* Selected passage *
= = = =

NAM Monday Economic Report: Recession or Not, the U.S. Economy Has Slowed Notably
From the National Association of Manufacturers
August 1, 2022
The U.S. economy shrank by 0.9% at the annual rate in the second quarter, according to preliminary data, extending the decline of 1.6% seen in the first quarter. This has accelerated the debate over when or if the US has entered a recession, with real GDP contracting for two straight quarters. Regardless of whether the U.S. economy is in a recession (or if it is slipping into one), it is consistent with an economy that is slowing notably.
Looking specifically at the data, consumer spending on services and net exports were bright spots in the second quarter, with sizable drags stemming from inventory spending, nondurable goods consumption, residential fixed investment and government spending.
On the manufacturing front, there was mixed news in the economic releases last week. On the one hand, new orders for durable goods rose 1.9% to a record $272.6 billion in June, with all-time highs also seen for durable goods shipments and core capital goods orders and shipments. These data points are in nominal terms likely reflecting higher prices, but they are another indication that the manufacturing sector has remained resilient despite numerous challenges.
On the other hand, manufacturing sentiment surveys continue to reveal anxieties, often indicating the weakest assessments of activity in roughly two years. Last week, that included manufacturing surveys from the Dallas, Kansas City and Richmond Federal Reserve Bank districts. There were mixed perceptions about the outlook outside of the labor market, which was seen continuing to be solid in each region over the coming months.

= = = =

* Data rows *
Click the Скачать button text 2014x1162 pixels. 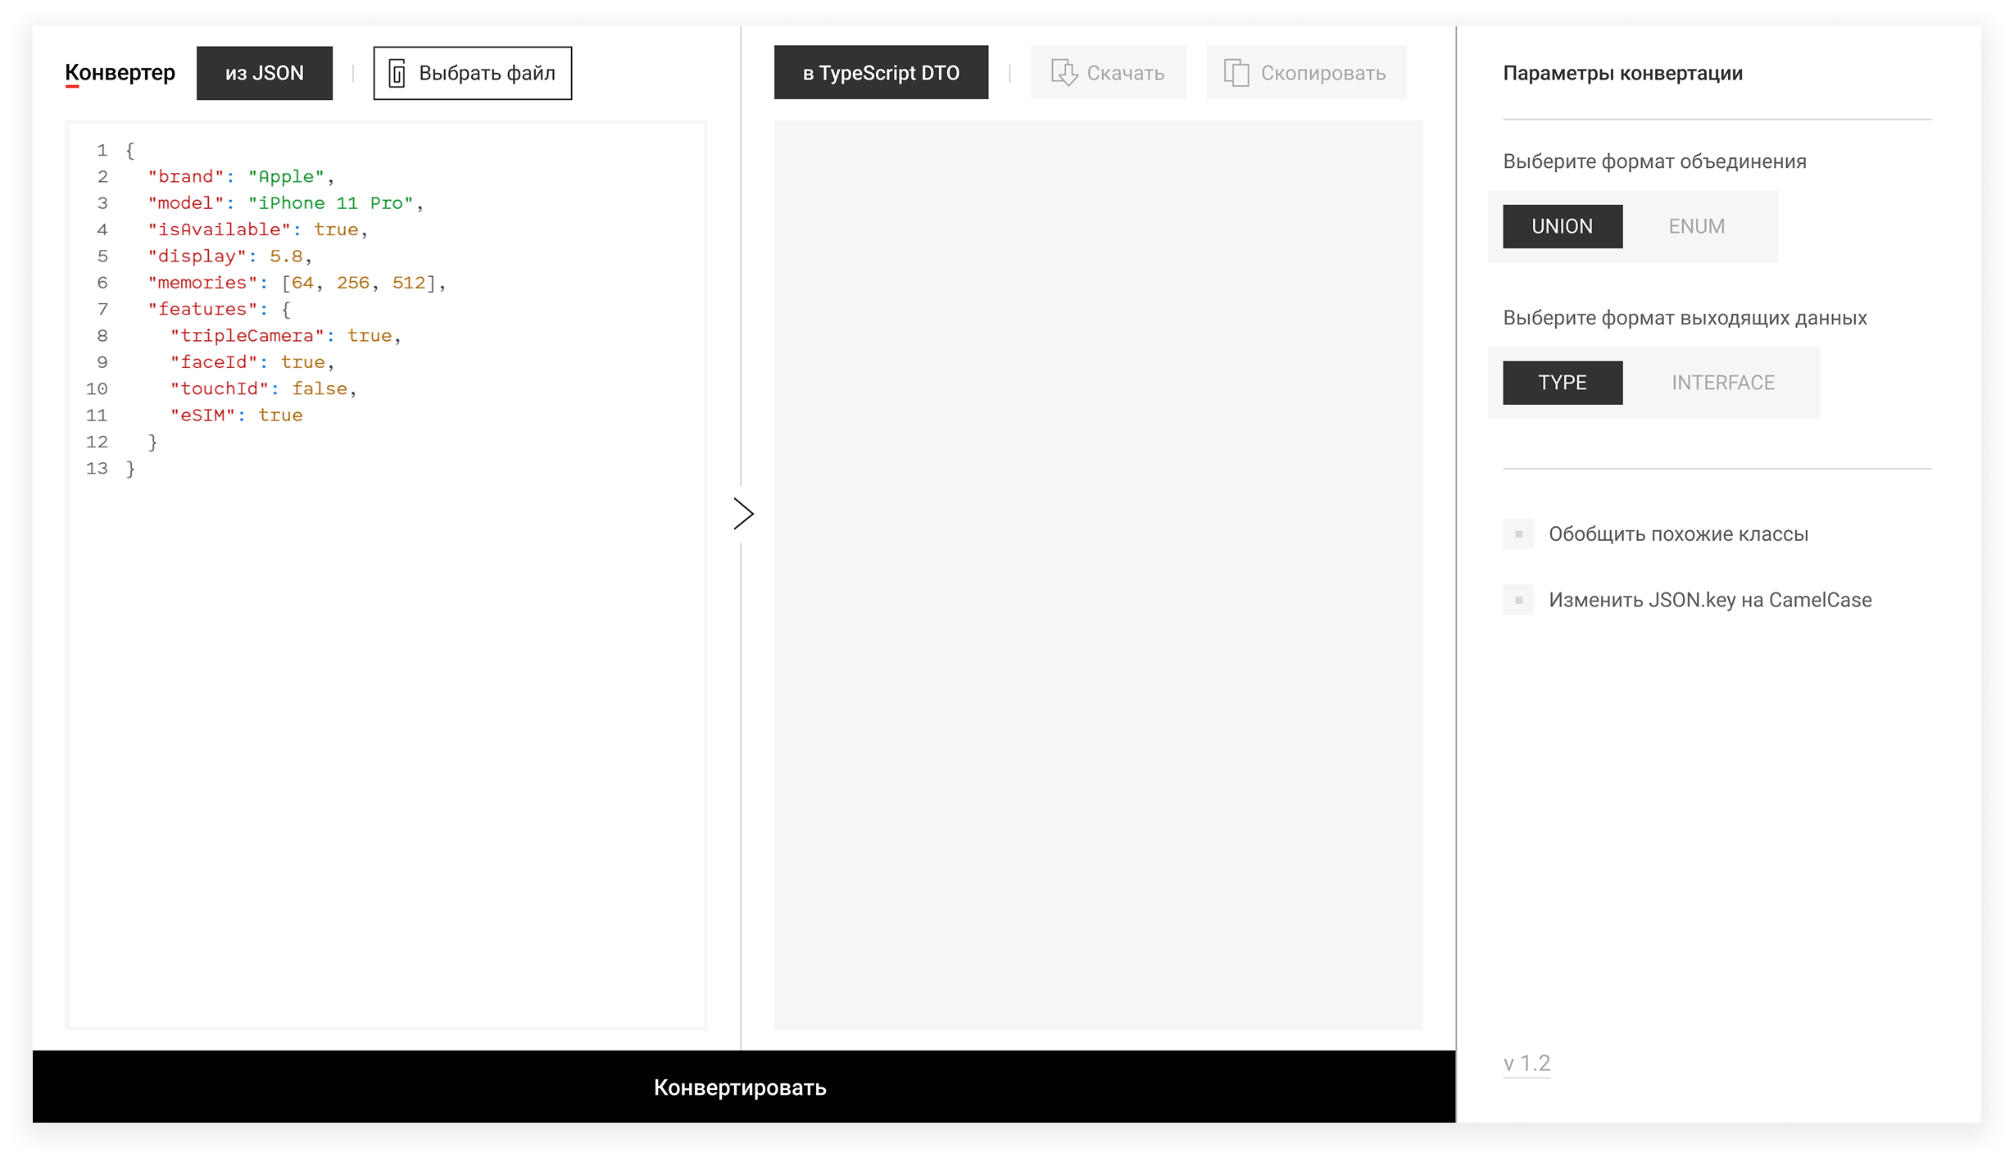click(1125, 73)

= = = =

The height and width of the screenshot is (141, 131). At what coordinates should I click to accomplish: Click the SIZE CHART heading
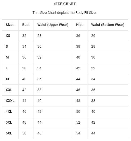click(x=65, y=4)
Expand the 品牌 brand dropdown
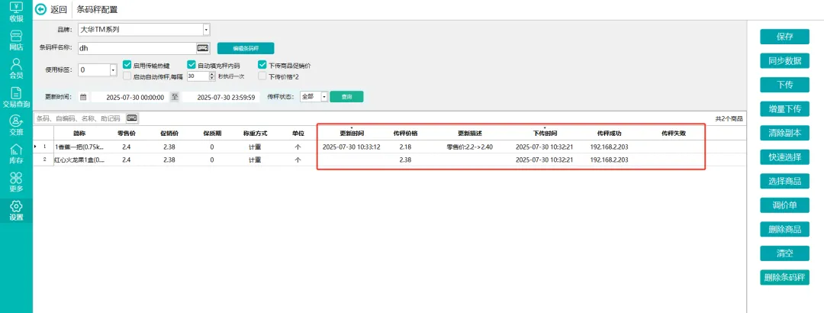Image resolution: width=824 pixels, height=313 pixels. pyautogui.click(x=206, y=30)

= = = =

* Task set *
• A. Can you lay out the records from the line containing "The height and" through the line containing "Image resolution: width=824" as a JSON list of strings, one per line, with blank lines omitted? Leave out the pictures.
• B. Could you proceed with the report on the slowing U.S. economy from where it stops?
The text and the records come from unrelated sources.

* Answers for the tasks *
• A.
[
  "The height and width of the screenshot is (141, 131). At what coordinates should I click to accomplish: Click the SIZE CHART heading",
  "click(x=65, y=4)",
  "Expand the 品牌 brand dropdown",
  "Image resolution: width=824 pixels, height=313 pixels. pyautogui.click(x=206, y=30)"
]

• B.
The PCE deflator rose 1.0% in June, the fastest pace of monthly growth since September 2005. Excluding food and energy prices, the PCE deflator increased 0.6% in June, the most since May 2021. Overall, the PCE deflator has risen 6.8% year-over-year, the strongest increase since January 1982. Core inflation has increased 4.8% over the past 12 months, inching up from 4.7% in the prior release but down from 5.3% in February, which was the strongest since April 1983.
Core inflation should continue to moderate over the coming months, largely on more favorable comparison months. But core inflation should remain highly elevated and above the Federal Reserve’s stated goal of 2% over the long term. The current outlook is for the core PCE deflator to be 3.8% year-over-year in December.
As expected, the Federal Open Market Committee increased the federal funds rate by 75 basis points at the conclusion of its July 26–27 meeting, with the current range now at 2.25% to 2.50%. To put that in perspective, the range was 0% to 0.25% at the start of the year. The Federal Reserve continued to hike rates in an attempt to combat inflation, even as it sees signs of some softening in the economy.
There will likely be another 50-basis-point rate hike (or more) at the Sept. 20–21 FOMC meeting. Further increases—including at the Nov. 1–2 and Dec. 13–14 meetings—will hinge on incoming price and macroeconomic growth data.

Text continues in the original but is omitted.